Records provided Block Start

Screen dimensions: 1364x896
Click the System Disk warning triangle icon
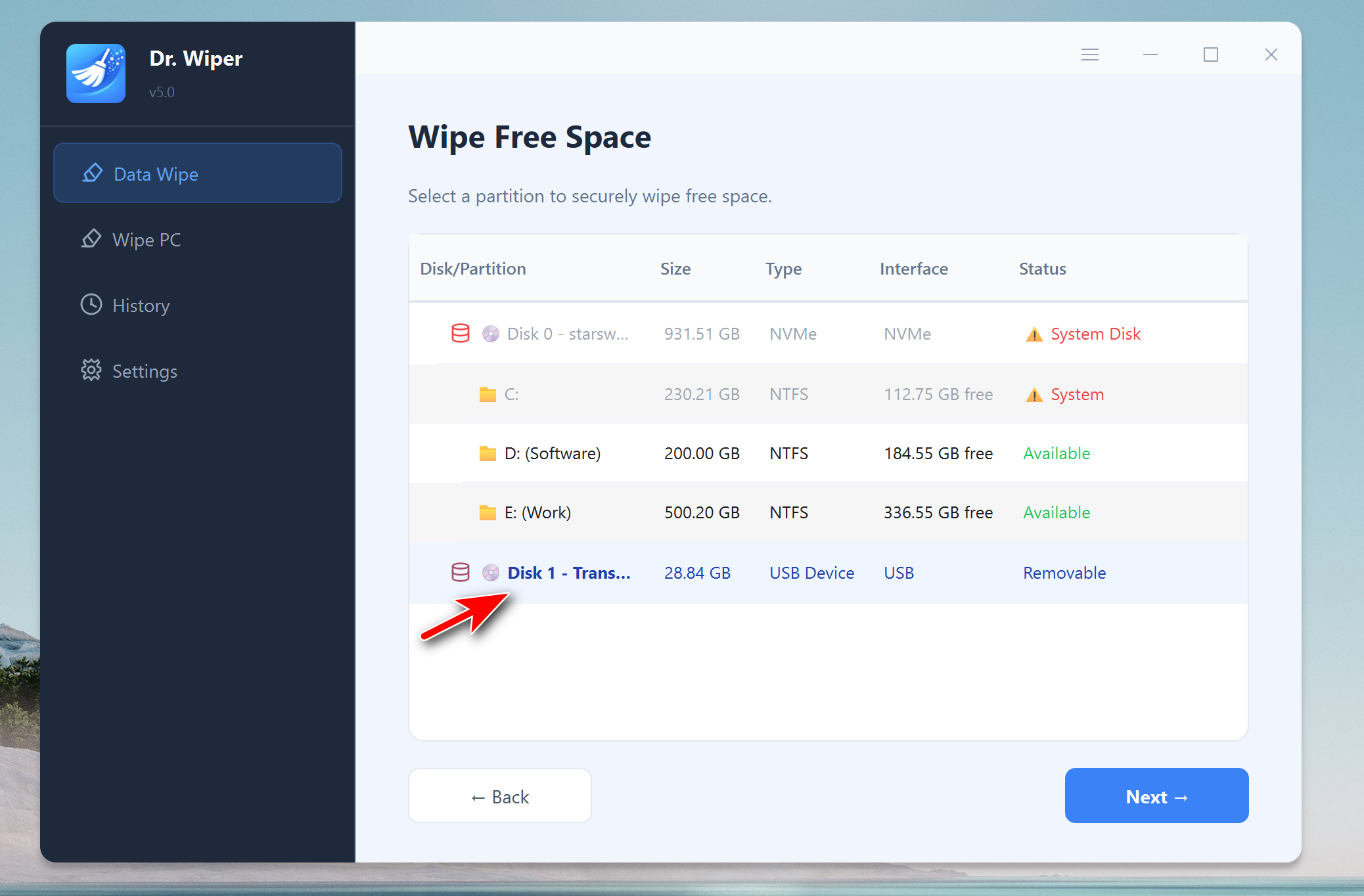tap(1034, 334)
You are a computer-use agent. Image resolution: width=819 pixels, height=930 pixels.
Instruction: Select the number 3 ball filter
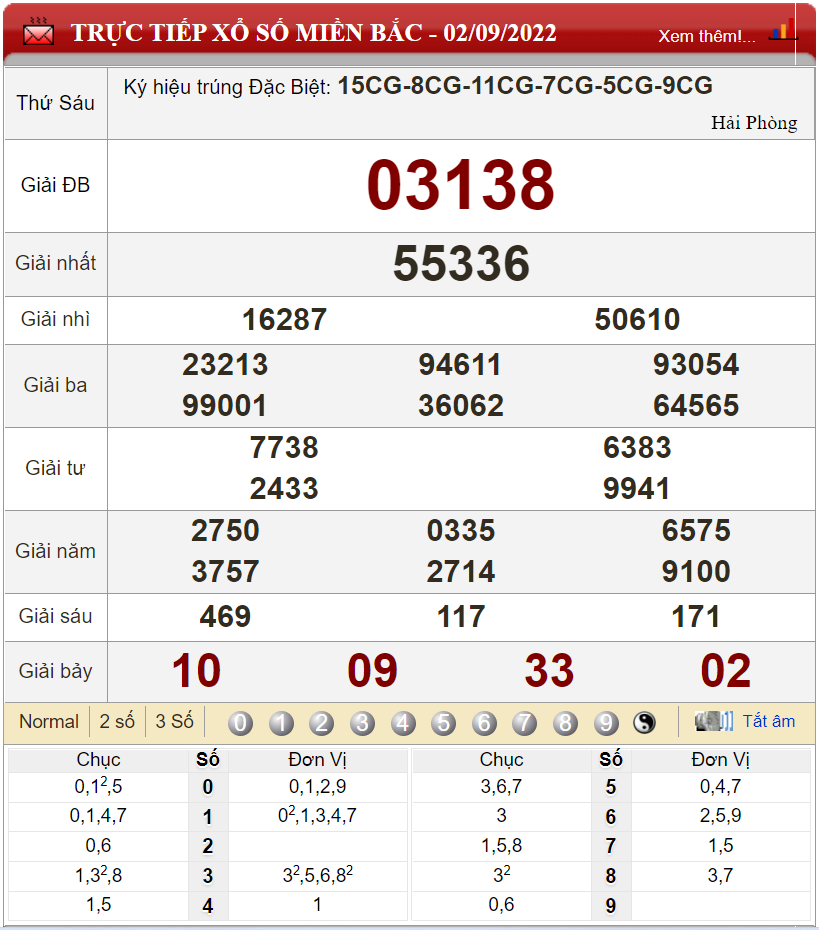tap(363, 723)
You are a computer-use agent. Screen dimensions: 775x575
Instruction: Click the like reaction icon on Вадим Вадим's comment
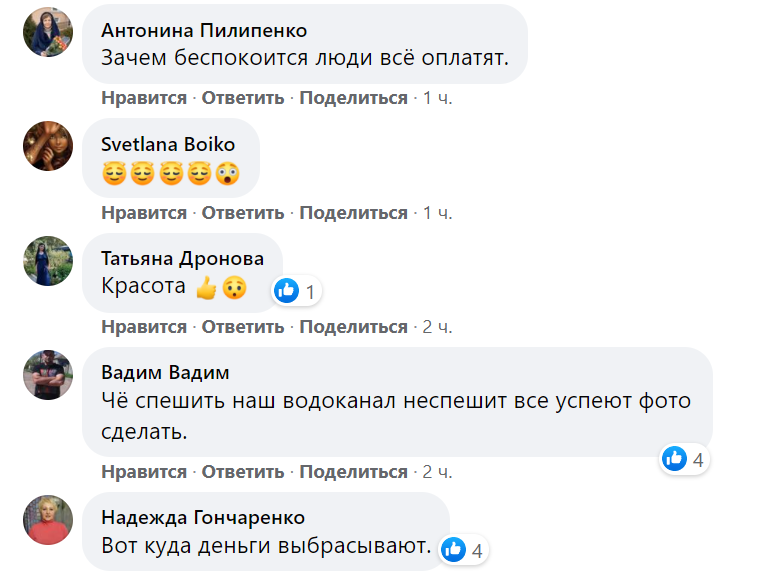675,459
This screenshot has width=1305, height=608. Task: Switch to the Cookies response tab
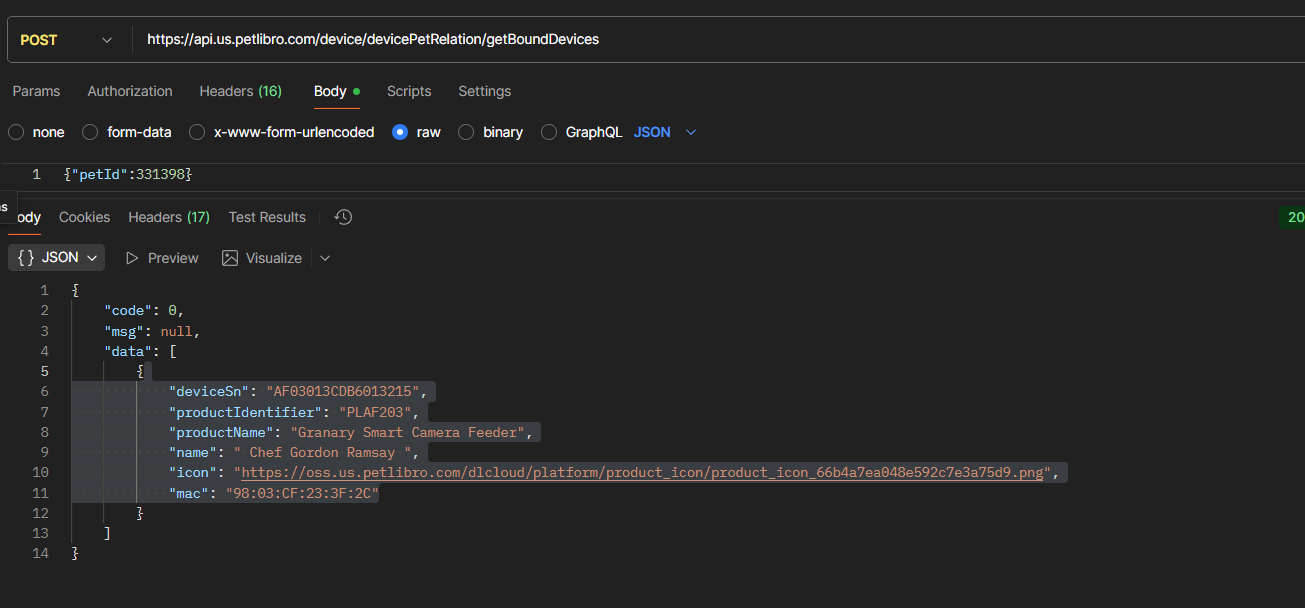(x=84, y=217)
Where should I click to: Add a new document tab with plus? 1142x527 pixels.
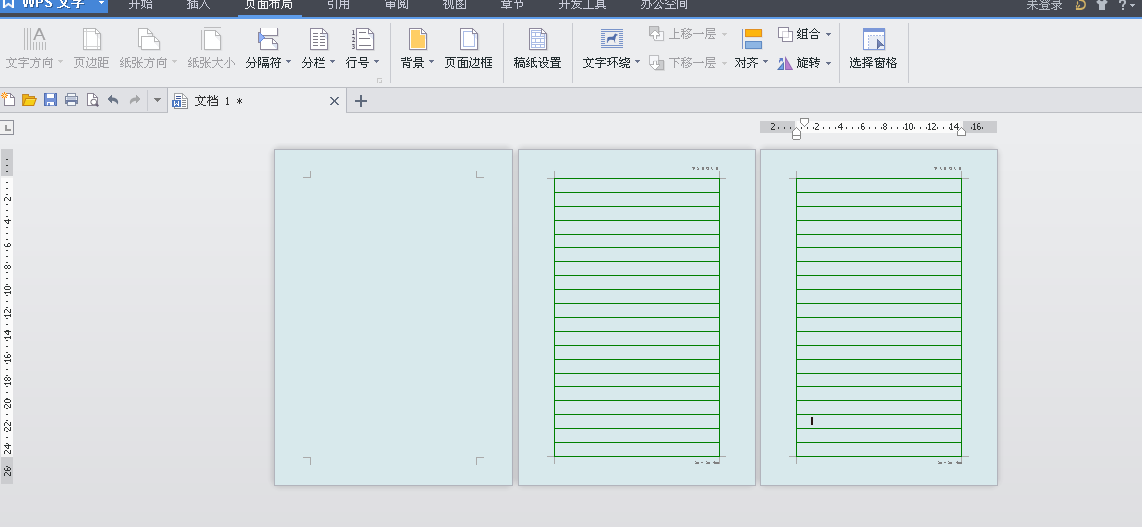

Records provided Block End

## Task
Copy only the lines running from the one that holds "Click the System Disk warning triangle icon" through the last line of the data, and include both of those lines. Do not copy any pictures.

## Output of the exercise
Click the System Disk warning triangle icon
tap(1034, 334)
You are a computer-use agent. Image resolution: width=819 pixels, height=930 pixels.
Instruction: Select the number 3 ball filter
tap(363, 723)
You are a computer-use agent. Screen dimensions: 775x575
Instruction: Click the like reaction icon on Вадим Вадим's comment
675,459
This screenshot has width=1305, height=608. Task: Switch to the Cookies response tab
(x=84, y=217)
Where should I click to: Add a new document tab with plus? 1142x527 pixels.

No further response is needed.